На этой сюжетной канве в стиле «commedia dell'arte» размещалось множество экстравагантных эпизодов: с попом, с человеком-рекламой, привратником, активистом Межрабпома, летчиком и его пассажиром. Все это было снято на натуре — на улицах и крышах домов — вместе с сенсационными «аттракционами», в том числе верблюдом в цилиндре. Видимо, в фильме были некоторые аналогии с «Антрактом», который одновременно снимал Рене Клер, хотя возможность взаимного влияния исключается. Оба молодых режиссера применили в своей картине стремительный монтаж, предусматривавший продолжительность некоторых сцен в пределах одной шестнадцатой доли секунды. Поэтому своим оператором И. Фролову и Ф. Вериго-Даровскому они поручили снять некоторые сцены по одному кадрику. Однако смонтировать такие крошечные монтажные куски они не смогли.

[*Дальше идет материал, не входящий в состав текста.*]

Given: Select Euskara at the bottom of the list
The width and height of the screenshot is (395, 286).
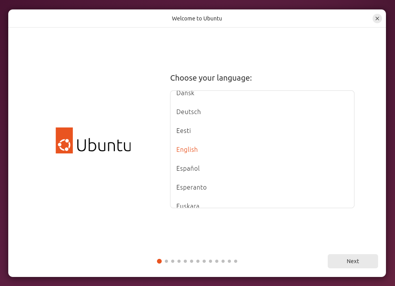Looking at the screenshot, I should coord(188,205).
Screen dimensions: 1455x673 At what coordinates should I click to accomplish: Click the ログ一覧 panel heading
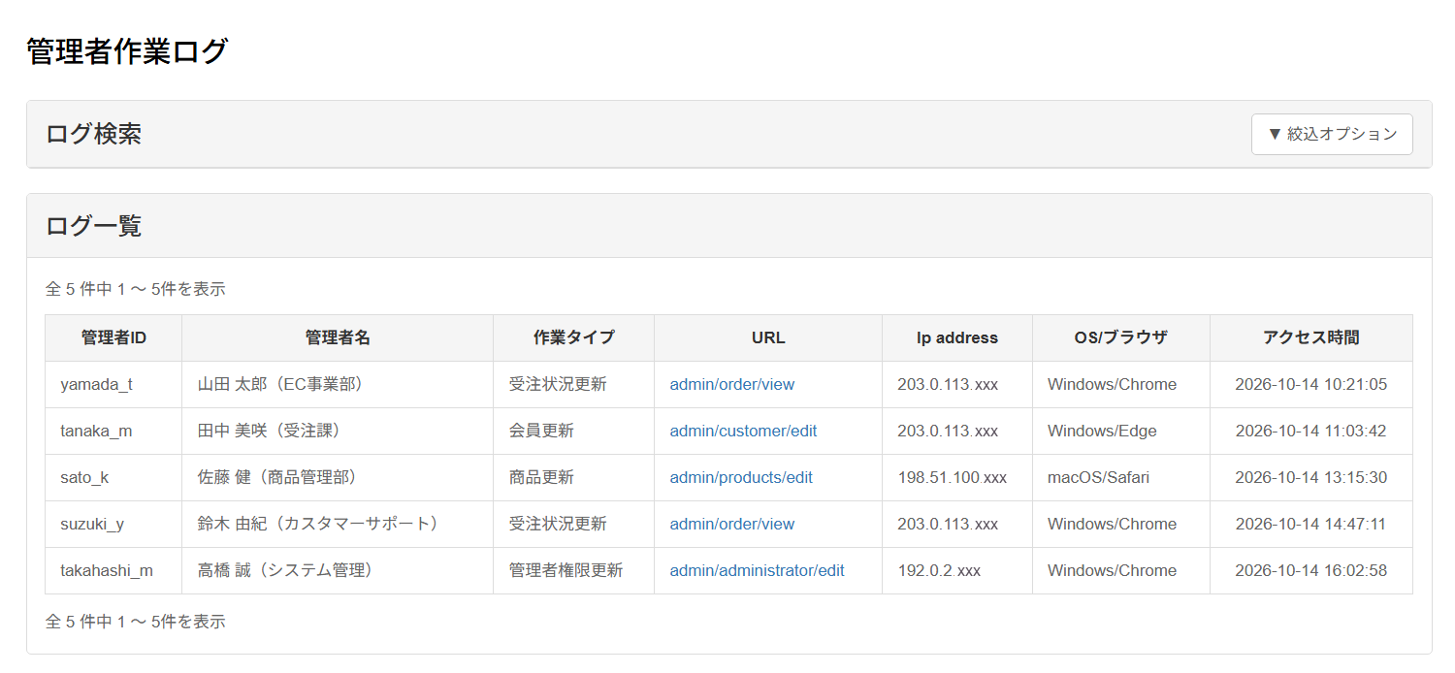coord(94,226)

«Наш фильм, конечно же, был очень неумелым, — говорит Козинцев. — У нас не было никаких профессиональных знаний. Наш Пуанкаре был совершенно непохож на французского политического деятеля, носившего это имя. У нас он воплощал главным образом капитализм и как таковой появлялся в цилиндре.

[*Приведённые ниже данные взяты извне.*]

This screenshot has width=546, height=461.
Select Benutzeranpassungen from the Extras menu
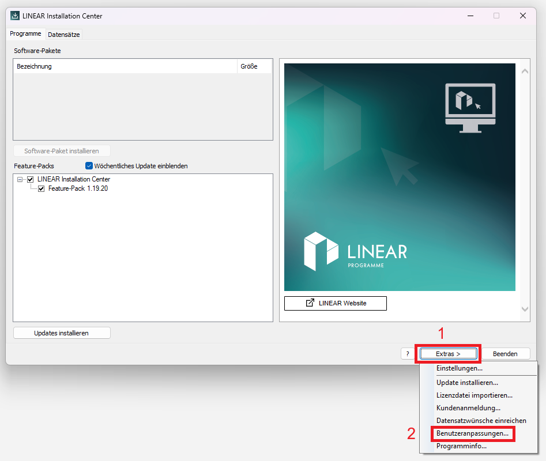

При создании этого образа мы вдохновлялись знаменитыми пропагандистскими афишами, которые Маяковский рисовал в 1919 году для витрин телеграфного агентства РОСТА. И в еще большей степени — тем, что можно назвать революционным фольклором. В послеоктябрьские годы на площадях непрерывно устраивались театрализованные представления. Участвовавшие в них обычно были непрофессиональными, самодеятельными актерами из рабочих театров. Программы составлялись из «агитскетчей». Сценой иногда служили площадки грузовиков, стоящих у заводских ворот. На празднованиях годовщин великих событий (Октябрьской революции, Первого мая и т. д.), на демонстрациях всегда бывали так называемые «Красные карнавалы». Выходили рабочие, наряженные друзьями или врагами советского народа, с гротесковыми масками, шли попы, капиталисты в цилиндрах, белые генералы и т. д. На грузовых автомашинах ехали «живые картины», символизировавшие, например, победу красных над белыми».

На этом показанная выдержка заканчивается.